Experiments have shown that placing the sensing areas in these areas is a the best compromise between risk of the window not closing properly in the situations where it is actually needed and the possibility that the window closes in situation when it is not actually necessary.

In a preferred embodiment the sensing areas or the sensing areas, as the case may be, are of a capacitive type.

The use of capacitive sensing areas allow for a more reliable detection of precipitation because they can be made much less prone false detection due to conductive contamination than resistive detectors. The reason being, that if, which is very likely, the resistive sensor becomes contaminated with carbon containing particles the resistance eventually decreases to a value where the associated electronic circuitry interprets the low resistance as the sensor being permanently wet. If the sensing area of the capacitive sensor becomes coated with carbon particles, it does not significantly affect the capacitance as long as the sensing area is dry. On the other hand when raindrops hit the sensing area of the sensor the particulate coating absorbs the water and spreads it over a larger area of the surface. Experiments have shown that this spreading of the water over the sensing area actually changes the capacitance substantially more than a raindrop which domes over the sensor. As to the contamination it should be noted that with the rains sensor arrangement according to the invention the sensing area is much less likely to be contaminated, compared to a sensing area mounted outside of the building.

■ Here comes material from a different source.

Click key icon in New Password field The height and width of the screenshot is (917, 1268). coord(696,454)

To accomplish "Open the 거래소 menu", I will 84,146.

In particular preferred embodiment the control circuitry is responsive to the rate of change of capacitance of said sensing area.

The use of detection of rate of change of capacitance aids in making the sensor less prone false detection not only from contamination but also from humidity or dew precipitating comparably slow on the sensing area of the sensor. This is particular advantageous in case of people taking a shower in a bathroom, in which case it may be undesirable if the window closes automatically, thus trapping the humidity within the bathroom. Further it is advantageous because it allows the windows to stay open for venting purposes throughout the night without undesired response to dew.

In advantageous embodiment the rain sensor comprises circuitry for providing a frequency signal for the control circuitry based on the detected capacitance of the sensing area.

This gives a reliable and disturbance resistant signal to the control circuitry.

The present invention further overcomes the above drawbacks and problems by providing an operator for opening and closing a window where said operator comprises at least one sensing area.

In a preferred embodiment of the operator, the operator comprises a housing and that the sensing area of said rain sensor is located on said housing, preferably in appropriate cut-outs.

This has the advantage that the operator may be manufactured as a preassembled unit including the rains sensors. Wires for these sensors do then not have to be drawn during the installation, be it through the wall or from another location in the building behind the window.

Preferably the operator comprises at least two sensing elements, preferably located inside of the area covering from 0 mm to 200 mm from the end of the housing and preferably inside of the area covering from 30 mm to 120 mm from said end.

This assures good detection of precipitation as described above. In particular, when the housing is adapted to essentially extend along the lower frame part over the entire length between the frame side parts of a window. This again gives a good aesthetic appearance.

Preferably the sensing area or the sensing areas, as the case may be, are of a capacitive type, and preferably the control unit is responsive to the rate of change of capacitance of said sensing area or sensing areas.

The invention will now be explained in greater detail described based on a description of examples of embodiments and the drawings. On the drawings,

FIG. 1 schematically shows an outside perspective view of an open top-hung window with an operator and a rain sensor arrangement according to the present invention,

FIG. 2 schematically shows an inside perspective view of an open top-hinged window with an operator and a rain sensor arrangement according to the present invention,

FIG. 3 schematically shows a cover plate for the operator of FIG. 1 having the rain sensor arrangement according to the invention,

FIG. 4 shows a diagram of the electric circuitry of the rain sensor,

FIG. 5 is a plan view of the capacitive sensing area of the rain sensor, and

FIG. 6 is a plot of experimental results indicating optimum location of the sensing areas.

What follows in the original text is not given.